Another issue is valuation. The EOT has a fiduciary duty not to pay more than a fair market value for the business, points out Anna-Louise Shipley, an associate director at Buzzacott: “There may be a gap between what the EOT is able to pay and what another bidder is prepared to offer.”

With valuations across the M&A market under pressure, the fact that such gaps may be narrower today than 18 months ago could be one reason why EOT deals have become more numerous. Still, getting the valuation right, even in these uncertain market conditions, is especially important for an EOT. “The business has to be able to pay the agreed price,” says Shipley. “The future of the business and value for employees could be jeopardised by an over-generous valuation.”

Best of intentions?

It’s also important that business owners consider EOTs for the right reasons. Many are drawn to the idea because they’re conscious of their legacy – they’ve built a business in their community, working with staff, and want to ensure the organisation endures. However, there is a suspicion that a minority of owners are simply focused on the tax incentives. In July, the government launched a consultation on plans to tweak some of the legislation on EOTs amid conjecture that a few owners have been attempting to play the system. Ministers propose that vendors should not be allowed to exercise control over an EOT once the sale is completed – vendors and connected persons should therefore not account for more than half the trustees. They also want to prevent EOTs setting up offshore.

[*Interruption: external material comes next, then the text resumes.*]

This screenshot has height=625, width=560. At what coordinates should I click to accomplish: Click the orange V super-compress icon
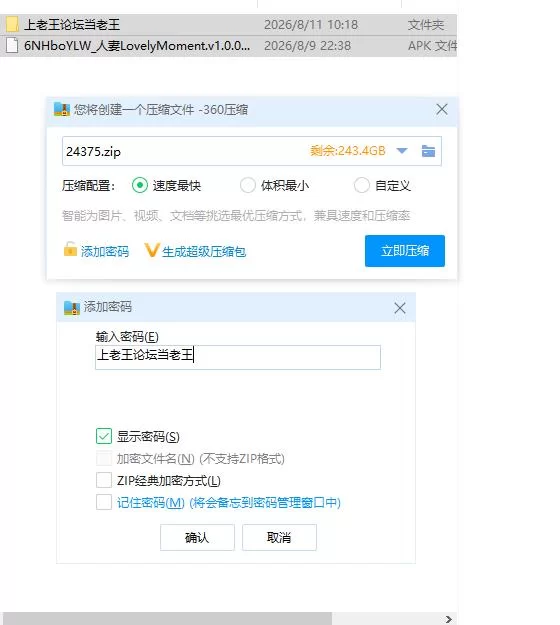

The first proposal is designed to ensure sales to EOTs are genuine disposals. The second protects the principle that the initial capital gains tax break is a deferral, rather than an exemption from liability; trusts set up offshore may be able to avoid CGT altogether on a subsequent sale, ministers point out. “Advisers and vendors may have valid reasons for using offshore structures, but HMRC is keen to ensure that with substantial tax breaks on offer, EOT transactions are structured in line with the spirit and the letter of the EOT legislation,” adds BDO’s Emms.

The EOA is broadly supportive of the government’s proposals. “Ultimately, we’d be concerned about any arrangement where the employee ownership isn’t properly embedded,” says de le Vingne. “That would undermine the integrity of the concept – and prevent the company from realising the full potential of employees owning the business.”

employee man broom rainbow business cleaning services transferring ownership exit option circle staff ICAEW Corporate Financier

Workforce cleans up

When Douglas Cooke, the founder and executive chairman of Principle Cleaning Services, decided to explore an exit from the business as he approached his 70th birthday, he set himself four key objectives in addition to securing a reasonable price. Cooke was determined to preserve the ethos of the company; he wanted to maintain its identity and reputation; he felt the business should remain independent; and he hoped to provide a platform for future growth.

Those goals led to Principle’s announcement in May that it had sold a majority stake in the business to its 2,300 employees through an EOT. Principle was advised by corporate finance boutique Corbett Keeling, with tax and legal support from Deloitte and DMH Stallard respectively.

The company’s management says the deal makes sense for all stakeholders, pointing out that Principle has a track record of showing faith in its employees, with 70% of the management team having been promoted from within. One result has been a staff retention rate of 95% per annum – high for the sector.

In a recent interview, Tom Lloyd, CEO of Principle, said the deal would ensure it continued to benefit from excellent staff engagement: “It was about preserving the legacy of the business Douglas started 34 years ago. It has already led to productivity increases and better motivation, and now those employees will get a share of the profits.”